Global Policy Forum

US Escalating Spy Flights over North Korea

Daily Times
May 1, 2006

North Korea accused the United States of stepping up aerial espionage activities over its territory during high-level inter-Korean talks in Pyongyang this month, the official media reported. The Korean Central News Agency (KCNA) said Saturday that US spy planes, including U-2s, had flown an average of more than five missions a day over North Korean airspace during April, totalling 160 sorties for the month.

"Tens of reconnaissance planes carried out their aerial espionage activities during the North-South Korean high-level talks from April 21-24," KCNA said in a report monitored by South Korea's Yonhap news agency. North Korea, which claims the United States is preparing an invasion, reports US espionage activities each month and said March missions totalled 180.

The United States denies planning to go to war against North Korea, though the two sides have been at loggerheads over Pyongyang's nuclear weapons drive. During six-way talks in September, North Korea agreed in principle to dismantle its nuclear weapons program in exchange for diplomatic and economic benefits and security guarantees.

Meanwhile, South Korean unification ministry in an unusual move denounced the US human rights envoy to North Korea after he criticised aid going to the Stalinist regime. The criticism came after envoy Jay Lefkowitz expressed concern about possible labour abuses at an industrial site in Kaesong, North Korea, that Seoul is developing.

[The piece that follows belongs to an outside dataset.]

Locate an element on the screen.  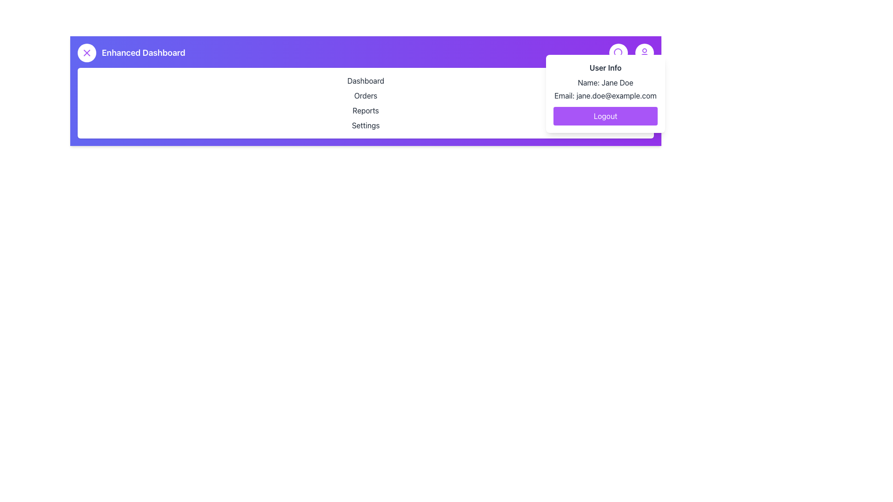
the static text display field that shows the user's name for identification, located in the 'User Info' section, above the 'Email' field is located at coordinates (605, 82). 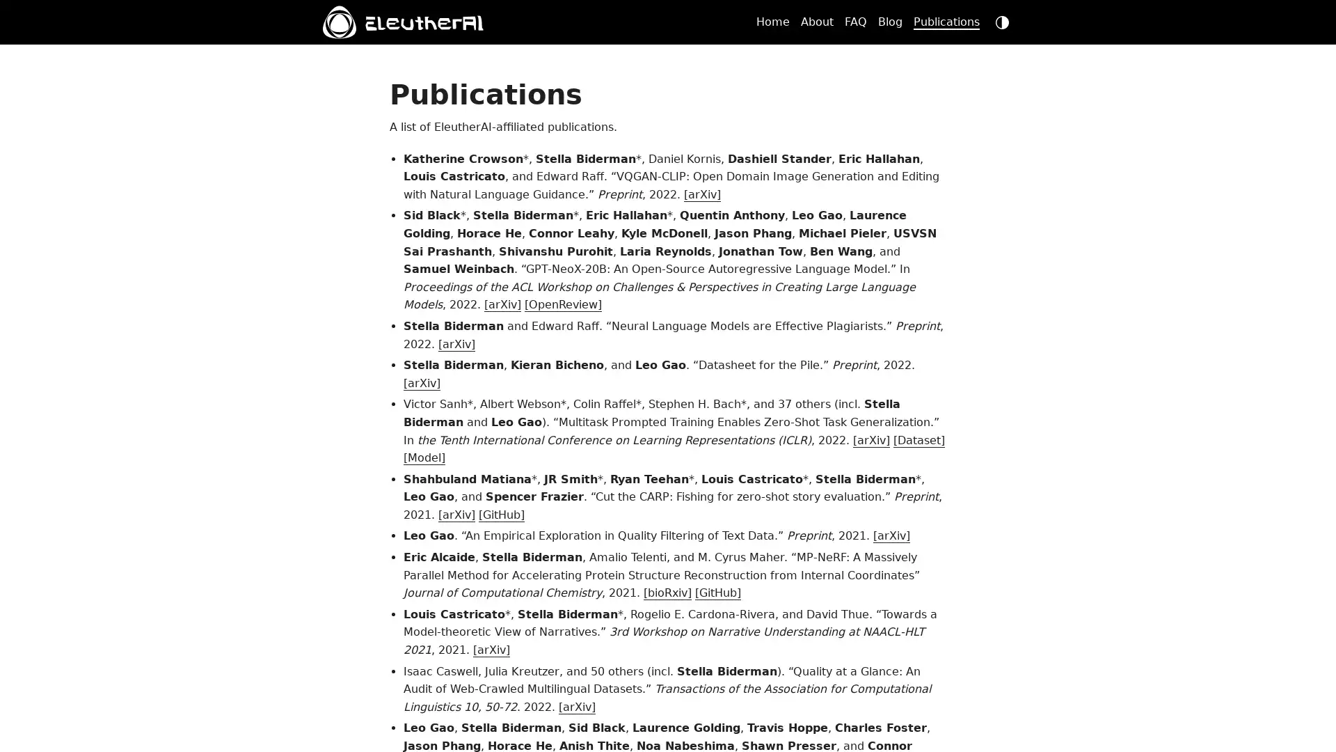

In a contribution to edition of Wall Street Journal, Lefkowitz also warned against "large amounts of unmonitored aid to North Korea" without human rights conditions improving there. The unification ministry in Seoul denied Lefkowitz's claims and slammed the US human rights envoy as having an "anti-humanitarian" way of thinking.

"It is very regrettable to make comments which can damage the images of our businesses operating in the Kaesong industrial site... by misleading and linking the issues of wages, labor conditions and human rights," the ministry said in a statement. In a new project between the two Koreas, the Kaesong industrial site is under construction just north of the inter-Korean border and will be used by South Korean businesses seeking cheap labor.

The two Koreas, which fought the 1950-1953 war, have warmed up ties through economic and cultural exchanges since a historic 2000 peace summit between their leaders. The two Koreas are also expanding a tourist resort on the North's Mount Kumgang since 1998.